Hidayatullah.com- Anggota Komisi I DPR RI Sukamta kembali mengingatkan Pemerintah akan ancaman siber selama selama pandemi Covid-19. Mengingat selama pandemi, orang-orang lebih banyak terkoneksi ke internet sehingga sangat rentan untuk diserang.
Termasuk dalam hal ini misi diplomasi akan banyak melakukan interaksi secara online, mengingat di berbagai negara diberlakukan lockdown.
Sukamta secara khusus meminta pemerintah secara serius meningkatkan keamanan siber perangkat elektronik yang digunakan oleh para diplomat Indonesia di luar negeri.
Hal ini disampaikan Sukamta terkait pemberitaan adanya dugaan peretasan komputer milik seorang diplomat Indonesia di Canberra, Australia yang pada 3 Januari 2020 terdeteksi melakukan serangan berupa surat elektronik atau email berisi program jahat Aria-body ke kantor pemerintahan Australia.
“Saat ini serangan siber menjadi ancaman yang semakin nyata, meskipun tidak berbentuk secara fisik tetapi bisa menghadirkan gangguan politik yang serius,” ujarnya kepada hidayatullah.com semalam melalui pesan tertulis (11/05/2020).

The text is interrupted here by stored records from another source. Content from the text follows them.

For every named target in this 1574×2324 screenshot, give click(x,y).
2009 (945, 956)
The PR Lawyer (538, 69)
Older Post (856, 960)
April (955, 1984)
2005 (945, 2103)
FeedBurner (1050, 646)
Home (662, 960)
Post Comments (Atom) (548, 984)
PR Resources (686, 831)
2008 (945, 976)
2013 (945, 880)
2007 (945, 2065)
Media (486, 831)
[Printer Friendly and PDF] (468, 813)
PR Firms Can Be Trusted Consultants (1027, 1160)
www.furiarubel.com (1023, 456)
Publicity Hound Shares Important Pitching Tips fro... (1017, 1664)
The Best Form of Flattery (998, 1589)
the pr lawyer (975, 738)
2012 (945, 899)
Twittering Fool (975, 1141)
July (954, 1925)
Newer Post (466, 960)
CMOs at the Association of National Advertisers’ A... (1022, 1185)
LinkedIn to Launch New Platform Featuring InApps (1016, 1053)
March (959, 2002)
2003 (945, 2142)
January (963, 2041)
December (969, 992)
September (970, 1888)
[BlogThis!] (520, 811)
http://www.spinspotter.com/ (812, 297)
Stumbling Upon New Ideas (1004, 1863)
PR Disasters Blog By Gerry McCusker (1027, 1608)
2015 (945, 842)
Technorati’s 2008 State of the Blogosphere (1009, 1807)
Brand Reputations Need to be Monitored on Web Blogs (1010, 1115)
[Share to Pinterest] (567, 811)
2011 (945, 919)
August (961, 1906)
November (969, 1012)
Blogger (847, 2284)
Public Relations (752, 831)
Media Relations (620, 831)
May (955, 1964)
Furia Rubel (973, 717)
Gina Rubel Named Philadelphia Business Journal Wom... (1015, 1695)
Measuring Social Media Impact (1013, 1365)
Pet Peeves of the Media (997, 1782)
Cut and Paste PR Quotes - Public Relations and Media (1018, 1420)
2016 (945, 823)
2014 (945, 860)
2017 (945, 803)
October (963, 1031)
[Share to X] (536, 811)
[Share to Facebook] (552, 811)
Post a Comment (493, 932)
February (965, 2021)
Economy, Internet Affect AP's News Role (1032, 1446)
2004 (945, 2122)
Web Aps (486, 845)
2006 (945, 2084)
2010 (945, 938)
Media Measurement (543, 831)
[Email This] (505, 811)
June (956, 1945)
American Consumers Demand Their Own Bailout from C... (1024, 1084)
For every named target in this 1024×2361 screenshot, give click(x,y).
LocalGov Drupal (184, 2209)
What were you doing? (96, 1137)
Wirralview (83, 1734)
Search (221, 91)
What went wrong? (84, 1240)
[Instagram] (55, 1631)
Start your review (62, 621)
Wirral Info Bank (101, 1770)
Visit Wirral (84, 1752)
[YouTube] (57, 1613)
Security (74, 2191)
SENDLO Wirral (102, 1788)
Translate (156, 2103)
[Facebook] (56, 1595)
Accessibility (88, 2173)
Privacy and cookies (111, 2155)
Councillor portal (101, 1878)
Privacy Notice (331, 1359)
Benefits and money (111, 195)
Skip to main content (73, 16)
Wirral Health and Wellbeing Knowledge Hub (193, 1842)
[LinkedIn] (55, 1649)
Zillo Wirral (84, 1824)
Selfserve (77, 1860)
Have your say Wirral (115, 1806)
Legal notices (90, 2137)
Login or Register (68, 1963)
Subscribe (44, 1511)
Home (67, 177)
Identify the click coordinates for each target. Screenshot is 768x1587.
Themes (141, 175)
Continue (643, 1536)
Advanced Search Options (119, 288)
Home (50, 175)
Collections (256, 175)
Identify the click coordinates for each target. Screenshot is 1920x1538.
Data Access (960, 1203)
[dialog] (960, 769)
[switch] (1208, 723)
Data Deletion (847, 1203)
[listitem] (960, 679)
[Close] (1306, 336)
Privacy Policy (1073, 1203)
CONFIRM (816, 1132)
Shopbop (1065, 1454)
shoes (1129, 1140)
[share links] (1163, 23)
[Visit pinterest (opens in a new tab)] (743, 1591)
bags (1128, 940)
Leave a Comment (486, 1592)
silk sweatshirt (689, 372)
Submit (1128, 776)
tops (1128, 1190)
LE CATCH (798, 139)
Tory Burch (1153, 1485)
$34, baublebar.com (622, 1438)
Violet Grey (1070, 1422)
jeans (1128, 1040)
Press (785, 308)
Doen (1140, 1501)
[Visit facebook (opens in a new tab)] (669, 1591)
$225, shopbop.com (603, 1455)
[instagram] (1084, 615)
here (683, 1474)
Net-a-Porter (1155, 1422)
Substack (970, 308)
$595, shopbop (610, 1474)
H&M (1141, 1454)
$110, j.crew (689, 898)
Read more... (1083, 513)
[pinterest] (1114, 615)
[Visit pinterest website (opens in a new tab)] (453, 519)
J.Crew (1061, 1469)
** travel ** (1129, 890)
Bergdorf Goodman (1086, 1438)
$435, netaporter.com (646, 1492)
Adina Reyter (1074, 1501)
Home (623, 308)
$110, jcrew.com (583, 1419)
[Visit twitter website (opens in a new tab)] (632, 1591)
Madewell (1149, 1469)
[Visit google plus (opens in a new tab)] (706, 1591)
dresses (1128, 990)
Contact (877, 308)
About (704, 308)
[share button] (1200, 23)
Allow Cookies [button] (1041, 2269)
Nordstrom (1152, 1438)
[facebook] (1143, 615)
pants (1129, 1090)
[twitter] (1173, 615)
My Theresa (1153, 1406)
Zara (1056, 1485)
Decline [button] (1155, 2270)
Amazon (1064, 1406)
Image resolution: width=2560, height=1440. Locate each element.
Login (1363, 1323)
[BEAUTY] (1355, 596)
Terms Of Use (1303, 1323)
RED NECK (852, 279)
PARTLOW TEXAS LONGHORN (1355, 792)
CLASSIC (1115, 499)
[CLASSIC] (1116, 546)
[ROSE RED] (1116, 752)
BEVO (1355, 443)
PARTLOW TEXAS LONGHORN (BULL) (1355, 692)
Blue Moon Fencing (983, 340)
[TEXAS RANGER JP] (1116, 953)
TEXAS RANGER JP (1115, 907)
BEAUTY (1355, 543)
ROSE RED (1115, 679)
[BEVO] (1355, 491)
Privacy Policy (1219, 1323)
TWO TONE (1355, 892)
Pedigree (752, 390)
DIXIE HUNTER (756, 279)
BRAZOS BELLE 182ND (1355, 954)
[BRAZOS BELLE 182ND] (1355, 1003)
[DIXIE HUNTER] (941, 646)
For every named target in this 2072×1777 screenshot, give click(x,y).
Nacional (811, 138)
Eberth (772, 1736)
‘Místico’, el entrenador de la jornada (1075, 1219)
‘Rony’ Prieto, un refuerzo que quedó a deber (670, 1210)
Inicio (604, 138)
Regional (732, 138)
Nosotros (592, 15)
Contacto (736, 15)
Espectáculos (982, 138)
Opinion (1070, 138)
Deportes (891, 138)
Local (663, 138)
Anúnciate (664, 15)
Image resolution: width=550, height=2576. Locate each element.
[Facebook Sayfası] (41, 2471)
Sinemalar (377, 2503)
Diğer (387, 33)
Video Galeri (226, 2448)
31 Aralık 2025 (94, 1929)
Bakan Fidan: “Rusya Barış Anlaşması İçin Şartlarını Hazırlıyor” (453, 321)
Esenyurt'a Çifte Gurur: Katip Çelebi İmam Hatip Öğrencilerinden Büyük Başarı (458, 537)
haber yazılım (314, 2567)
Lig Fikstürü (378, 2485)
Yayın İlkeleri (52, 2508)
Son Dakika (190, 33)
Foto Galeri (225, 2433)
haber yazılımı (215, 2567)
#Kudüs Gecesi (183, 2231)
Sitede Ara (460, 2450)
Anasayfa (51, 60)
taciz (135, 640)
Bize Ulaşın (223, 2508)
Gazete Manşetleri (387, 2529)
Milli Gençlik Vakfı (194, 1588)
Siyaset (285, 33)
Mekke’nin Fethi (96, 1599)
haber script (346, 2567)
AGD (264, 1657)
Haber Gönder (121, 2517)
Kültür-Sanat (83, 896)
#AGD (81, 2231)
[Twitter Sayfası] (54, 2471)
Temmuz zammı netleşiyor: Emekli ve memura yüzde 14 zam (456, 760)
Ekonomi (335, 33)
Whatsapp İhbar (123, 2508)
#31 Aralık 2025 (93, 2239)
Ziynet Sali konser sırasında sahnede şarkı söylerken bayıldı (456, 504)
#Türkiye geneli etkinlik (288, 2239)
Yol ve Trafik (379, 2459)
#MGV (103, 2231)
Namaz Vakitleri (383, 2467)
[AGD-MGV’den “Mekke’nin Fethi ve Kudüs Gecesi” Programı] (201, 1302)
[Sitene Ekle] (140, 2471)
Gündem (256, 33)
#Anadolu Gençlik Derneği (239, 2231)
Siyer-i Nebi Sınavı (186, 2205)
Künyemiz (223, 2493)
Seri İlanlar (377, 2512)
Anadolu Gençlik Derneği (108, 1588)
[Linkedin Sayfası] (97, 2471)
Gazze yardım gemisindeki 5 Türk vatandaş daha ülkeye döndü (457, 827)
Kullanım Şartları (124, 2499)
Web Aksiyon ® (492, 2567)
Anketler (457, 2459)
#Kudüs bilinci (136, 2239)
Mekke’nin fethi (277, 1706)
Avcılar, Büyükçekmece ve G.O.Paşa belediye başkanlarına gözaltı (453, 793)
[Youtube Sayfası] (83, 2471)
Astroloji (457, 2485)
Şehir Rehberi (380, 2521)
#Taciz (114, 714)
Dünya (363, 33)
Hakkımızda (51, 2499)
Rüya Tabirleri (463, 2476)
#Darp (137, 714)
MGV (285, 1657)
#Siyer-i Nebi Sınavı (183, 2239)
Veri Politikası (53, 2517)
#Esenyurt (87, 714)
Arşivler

Kalau keamanan siber para diplomat Indonesia lemah, negara lain katanya akan enggan berkomunikasi dengan Indonesia dalam isu-isu yang sensitif.
“Jangan sampai perundingan atau kebijakan kita bocor karena jalur yang kita miliki tidak aman,” ujar Sukamta mewanti-wanti.
Pun kalau bahan-bahan diplomasi bocor karena email atau perangkat komunikasi berhasil dibobol, isinya bisa diketahui negara lain, jelas ini akan memperlemah diplomasi Indonesia. Sebab, akan mudah diantisipasi negara lain.
“Kondisi ini akan sangat merugikan peran-peran diplomatik yang dilakukan Indonesia,” ujarnya
Sukamta menyatakan harapannya agar pihak Kemenlu RI perlu meningkatkan kewaspadaan soal ini dan bisa membuat protokol keamanan siber untuk para diplomat Indonesia.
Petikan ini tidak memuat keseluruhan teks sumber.